Users could activate a monitoring mode which triggers
a silent alarm when a preset level of force is detected, like sudden
movement associated with a brute force snatch-and-run. An additional layer of
security would enable users to set the
device to automatically enter into a lock-down mode after a preset idle
period, or even when an accelerometer sensor detects movement above the
preset level.

This patent fits nicely with the Find My iPhone feature found in beta builds of the upcoming iPhone OS 3.0 software. Working in tandem with Apple’s $99 per year MobileMe cloud service, Find My iPhone
will enable users to locate their lost or stolen iPhones on a world
map display in the MobileMe web interface by triggering the handset remotely
to silently report its position utilizing its built-in GPS-, Wi-Fi- and
cellular-based geolocation features.

 


FIND MY IPHONE (AND CALL THE POLICE)
The recently discovered Find My iPhone feature triggers the iPhone to silently report its location via MobileMe. This suggests Apple’s patent describing new security settings will allow users to set various threshold levels and events which send the iPhone into a lock-down mode. Apple also wrote in the filing that the iPhone could notify police via email or phone call, sending its locations as well.

Read on the next page:  Biometric security, When the display doubles as a camera

Biometric security

Another eyebrow-raising filing was first submitted in September 2008, and is credited to the “iPod father” Tony Fadell. It’s entitled: “Embedded authentication systems in an electronic device.”
Don’t let such a dull title fool you though, this one proposes security
measures that would leverage biometric sensors hidden inside an iPhone
or a Mac to prevent theft or unauthorized use. The proposed implementations
rival the best Bond movies and, in truth, sound too good to be true.
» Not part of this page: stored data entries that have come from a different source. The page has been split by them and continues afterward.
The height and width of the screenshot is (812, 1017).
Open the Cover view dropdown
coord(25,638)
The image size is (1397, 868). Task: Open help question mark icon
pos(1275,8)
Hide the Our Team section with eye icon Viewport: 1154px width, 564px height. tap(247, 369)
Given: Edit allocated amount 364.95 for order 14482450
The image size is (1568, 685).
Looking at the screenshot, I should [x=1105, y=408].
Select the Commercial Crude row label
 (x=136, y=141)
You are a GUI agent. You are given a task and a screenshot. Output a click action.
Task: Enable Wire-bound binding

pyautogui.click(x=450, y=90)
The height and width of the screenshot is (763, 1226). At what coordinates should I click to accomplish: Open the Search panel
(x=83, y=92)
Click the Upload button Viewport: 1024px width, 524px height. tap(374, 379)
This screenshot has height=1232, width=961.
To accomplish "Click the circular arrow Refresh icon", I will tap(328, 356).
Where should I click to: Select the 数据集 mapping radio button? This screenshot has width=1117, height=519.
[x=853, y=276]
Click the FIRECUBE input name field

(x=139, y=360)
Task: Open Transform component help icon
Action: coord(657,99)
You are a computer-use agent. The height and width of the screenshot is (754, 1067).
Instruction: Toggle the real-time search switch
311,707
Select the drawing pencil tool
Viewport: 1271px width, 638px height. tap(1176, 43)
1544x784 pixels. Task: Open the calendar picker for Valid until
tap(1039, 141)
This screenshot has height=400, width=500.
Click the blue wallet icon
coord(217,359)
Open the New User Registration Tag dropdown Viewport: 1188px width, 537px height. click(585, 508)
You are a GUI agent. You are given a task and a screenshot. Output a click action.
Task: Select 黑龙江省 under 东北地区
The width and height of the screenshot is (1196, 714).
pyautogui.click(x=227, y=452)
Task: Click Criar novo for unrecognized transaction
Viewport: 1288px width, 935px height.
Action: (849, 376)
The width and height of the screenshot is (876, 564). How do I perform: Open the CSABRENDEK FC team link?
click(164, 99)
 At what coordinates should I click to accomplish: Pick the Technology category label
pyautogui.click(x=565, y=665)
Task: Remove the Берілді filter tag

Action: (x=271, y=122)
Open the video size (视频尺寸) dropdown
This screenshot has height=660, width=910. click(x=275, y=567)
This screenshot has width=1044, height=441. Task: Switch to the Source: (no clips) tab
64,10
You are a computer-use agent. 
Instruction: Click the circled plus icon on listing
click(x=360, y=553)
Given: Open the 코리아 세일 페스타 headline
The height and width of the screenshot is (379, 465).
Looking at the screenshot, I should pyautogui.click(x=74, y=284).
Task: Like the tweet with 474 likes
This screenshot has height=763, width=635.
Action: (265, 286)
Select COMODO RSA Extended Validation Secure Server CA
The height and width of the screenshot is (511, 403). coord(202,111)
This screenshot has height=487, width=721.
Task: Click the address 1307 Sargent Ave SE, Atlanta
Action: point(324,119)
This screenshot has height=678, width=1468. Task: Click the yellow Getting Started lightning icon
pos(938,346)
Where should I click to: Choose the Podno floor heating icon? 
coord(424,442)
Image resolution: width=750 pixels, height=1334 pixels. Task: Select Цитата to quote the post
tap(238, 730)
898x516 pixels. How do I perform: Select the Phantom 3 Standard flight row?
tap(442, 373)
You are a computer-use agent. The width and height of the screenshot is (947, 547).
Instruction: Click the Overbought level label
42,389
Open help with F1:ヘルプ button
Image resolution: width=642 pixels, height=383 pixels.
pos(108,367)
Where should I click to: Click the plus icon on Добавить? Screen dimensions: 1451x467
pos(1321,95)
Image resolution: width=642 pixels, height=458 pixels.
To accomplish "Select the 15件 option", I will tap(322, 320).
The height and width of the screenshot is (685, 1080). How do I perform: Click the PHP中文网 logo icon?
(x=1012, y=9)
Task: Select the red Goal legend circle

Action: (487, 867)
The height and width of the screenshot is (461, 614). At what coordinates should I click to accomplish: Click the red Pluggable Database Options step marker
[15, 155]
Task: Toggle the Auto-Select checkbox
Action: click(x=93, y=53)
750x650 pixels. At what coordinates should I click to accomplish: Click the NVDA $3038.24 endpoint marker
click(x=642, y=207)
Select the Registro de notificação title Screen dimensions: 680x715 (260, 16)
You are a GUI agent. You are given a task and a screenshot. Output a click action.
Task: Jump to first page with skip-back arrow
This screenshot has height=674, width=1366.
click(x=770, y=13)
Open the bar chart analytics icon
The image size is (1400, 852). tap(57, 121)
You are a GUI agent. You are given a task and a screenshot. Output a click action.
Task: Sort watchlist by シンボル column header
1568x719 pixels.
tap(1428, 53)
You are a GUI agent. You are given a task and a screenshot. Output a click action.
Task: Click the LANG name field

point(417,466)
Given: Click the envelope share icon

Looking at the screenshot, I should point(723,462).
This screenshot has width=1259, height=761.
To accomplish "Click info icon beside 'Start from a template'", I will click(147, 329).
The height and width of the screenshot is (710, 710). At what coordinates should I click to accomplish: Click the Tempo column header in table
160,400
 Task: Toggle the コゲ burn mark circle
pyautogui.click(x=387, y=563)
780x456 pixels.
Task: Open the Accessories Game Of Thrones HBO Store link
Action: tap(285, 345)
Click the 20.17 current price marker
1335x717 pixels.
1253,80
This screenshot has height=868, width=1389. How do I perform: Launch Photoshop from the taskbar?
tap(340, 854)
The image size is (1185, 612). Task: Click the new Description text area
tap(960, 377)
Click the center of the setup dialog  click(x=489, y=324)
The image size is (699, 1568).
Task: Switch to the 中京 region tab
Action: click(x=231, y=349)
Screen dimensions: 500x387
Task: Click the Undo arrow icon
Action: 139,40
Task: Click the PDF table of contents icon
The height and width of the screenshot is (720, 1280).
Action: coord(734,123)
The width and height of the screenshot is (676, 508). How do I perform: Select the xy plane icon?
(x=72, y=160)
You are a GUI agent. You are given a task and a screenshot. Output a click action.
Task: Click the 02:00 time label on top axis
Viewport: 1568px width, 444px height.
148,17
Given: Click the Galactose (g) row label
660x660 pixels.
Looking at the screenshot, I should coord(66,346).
For instance, Apple proposes fingerprint
detection during the “slide to unlock” gesture, which would require a biometric sensor hidden behind the display. Also how MacBooks could utilize the trackpad
or palmrest to read your fingerprints during use.

The
company also wrote that Mac’s built-in iSight camera and a software
could be used to recognize the facial features to determine when a
user is ready to use a computer. And as if that wasn’t
enough, Apple also suggests accompanying software to analyze your
retinal patterns obtained by either the iSight camera or a future front-facing camera
in later-gen iPhones.


BIOMETRIC AUTHENTICATION
Biometric sensors hidden behind iPhone’s display could enable secure authorization by matching your fingerprints during the “Slide to unlock” gesture (left). The same sensor could be built in MacBook’s trackpad or palm rest. Apple even said its iSight camera could record your face and analyze your retina — thereby unlocking extreme biometric protection.
[Click for slideshow]


When the display becomes a camera

It
is this brief mention of a front-facing iPhone camera that indirectly
implies strong video emphasis in the upcoming iPhone. With that in
mind, watchful readers could point their fingers at the filing titled “Integrated sensing display”
— first published in June of 2006. It’s one of our favorites, as this one has
Apple removing the camera in a traditional sense, replacing it with image
sensors wedged between LCD cells directly in the display itself. The idea essentially calls for the
display to double as a camera capable of taking pictures, recording videos while displaying content in real-time. If Apple can pull this one off, its rivals in the mobile
phone space will find it difficult to keep up with any so-equipped next-gen iPhone.


IS IT A DISPLAY? OR  A CAMERA?
We like this one most of all. Image sensors wedged between crystals that make up the LCD could enable the display of future next-gen iPhones to double as a camera, capable of recording images and videos. How cool is that?